Two further parades will also take place in Rochdale and Salford on April 28.

Colonel James Denny, regimental secretary for the Royal Regiment of Fusiliers said: "2018 is a very special year for the Regiment so we wanted to mark our 50th anniversary with a series of events that everybody could get involved with.

"The Freedom parades in Bury, Rochdale and Salford will enable members from the wider Fusilier family and the general public to come out in force and join in our special, anniversary celebrations."

The parade will start with a commemorative church service at Bury Parish Church at The Rock for VIPs and invited guests, from 11.45am.

It will then line up in Bolton Street before heading off at 1.15pm along the same route as the Gallipoli 100 parade, held last year — moving through Market Place, Market Street, Haymarket Street, Angouleme Way, Manchester Road and Silver Street where the salute will be taken outside the Fusilier Museum.

The parade will then split with Combined Bands heading right across Market Street, counter-marching in The Rock, and continuing to play for the Fusilier Association and cadet units who will dismiss in front of Castle Armoury in Castle Street.

The First and Fifth Fusilier Colour Parties will turn left in to Bolton Street and dismiss outside the East Lancashire Railway Station.

The Royal Regiment of Fusiliers, is an English infantry regiment formed in 1968, when the Lancashire Fusiliers joined with three other historic regiments.

Its official anniversary falls on St George's Day, and was marked by a thanksgiving service at the Regimental Headquarters in the Tower of London.

The four merged Fusilier units from Lancashire, Northumberland, Warwickshire and London, had almost three centuries of strong peace and wartime links.
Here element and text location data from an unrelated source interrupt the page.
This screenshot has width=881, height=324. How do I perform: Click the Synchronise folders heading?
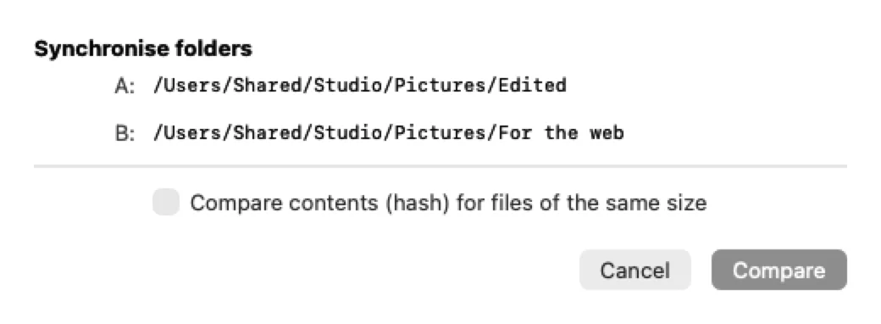143,48
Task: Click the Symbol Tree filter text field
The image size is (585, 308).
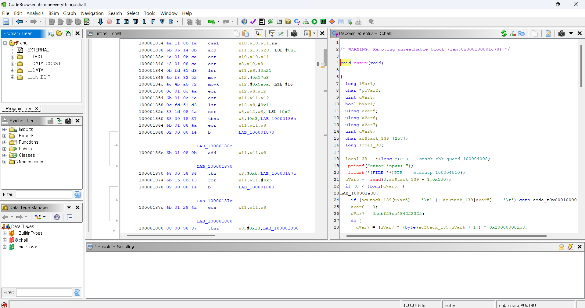Action: point(44,194)
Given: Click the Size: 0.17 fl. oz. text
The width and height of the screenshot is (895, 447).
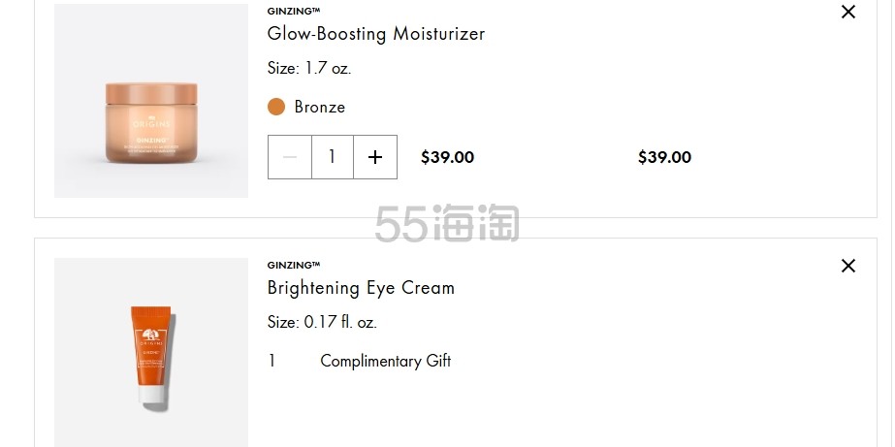Looking at the screenshot, I should 322,322.

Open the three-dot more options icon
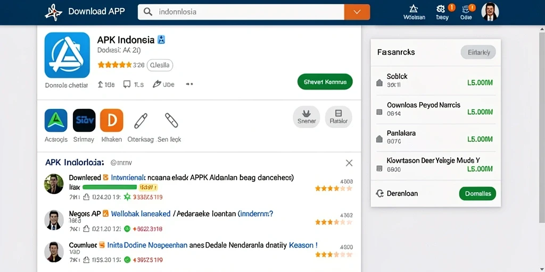point(189,84)
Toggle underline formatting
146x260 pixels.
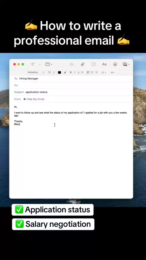[78, 72]
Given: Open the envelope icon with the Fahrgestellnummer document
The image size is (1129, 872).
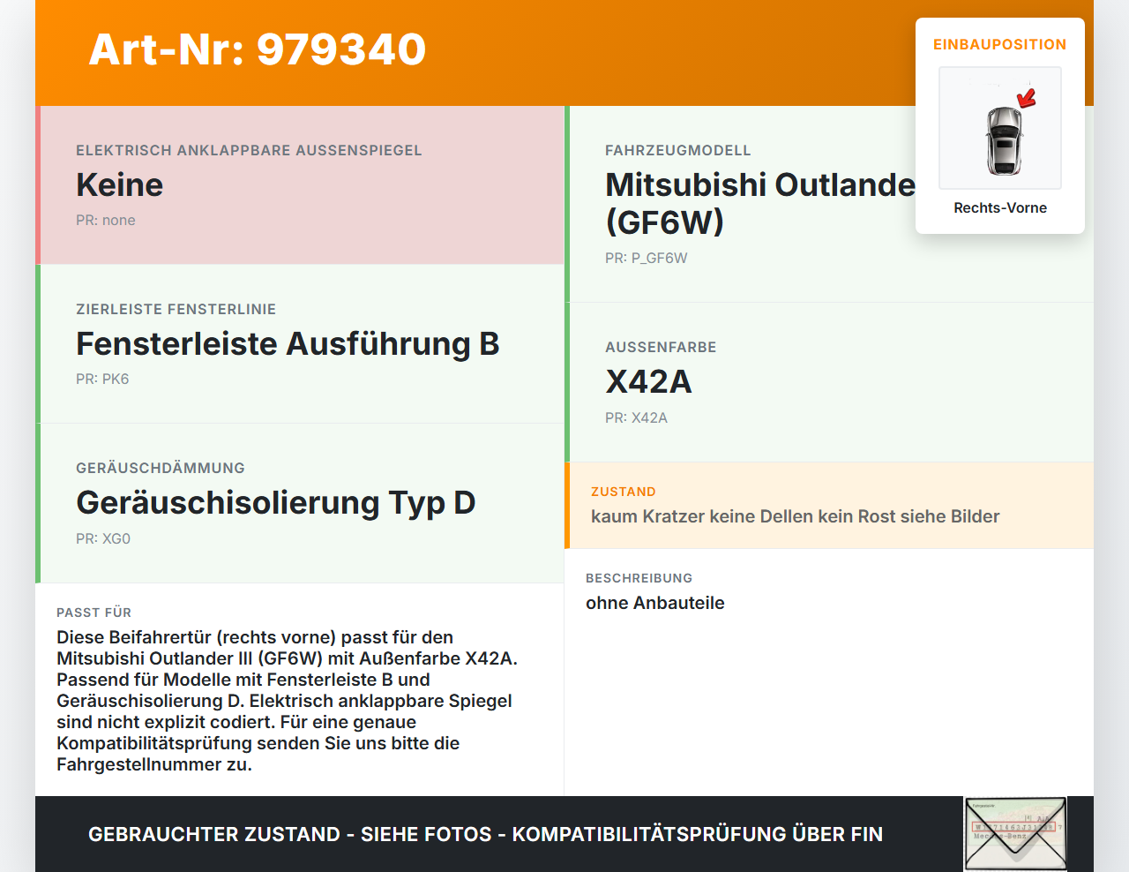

Raised in the second half of the 17th century, they saw action together in the Netherlands in 1674, during the 1685 Monmouth Rebellion, at the Battle of the Boyne in 1690, as well as during the War of Spanish Succession, the Seven Years War, The American War of Independence, The Crimean War, and both World Wars.

The Royal Regiment of Fusiliers has since seen service across the globe, in Northern Ireland, Cyprus, the Balkans, the Gulf Wars and Afghanistan.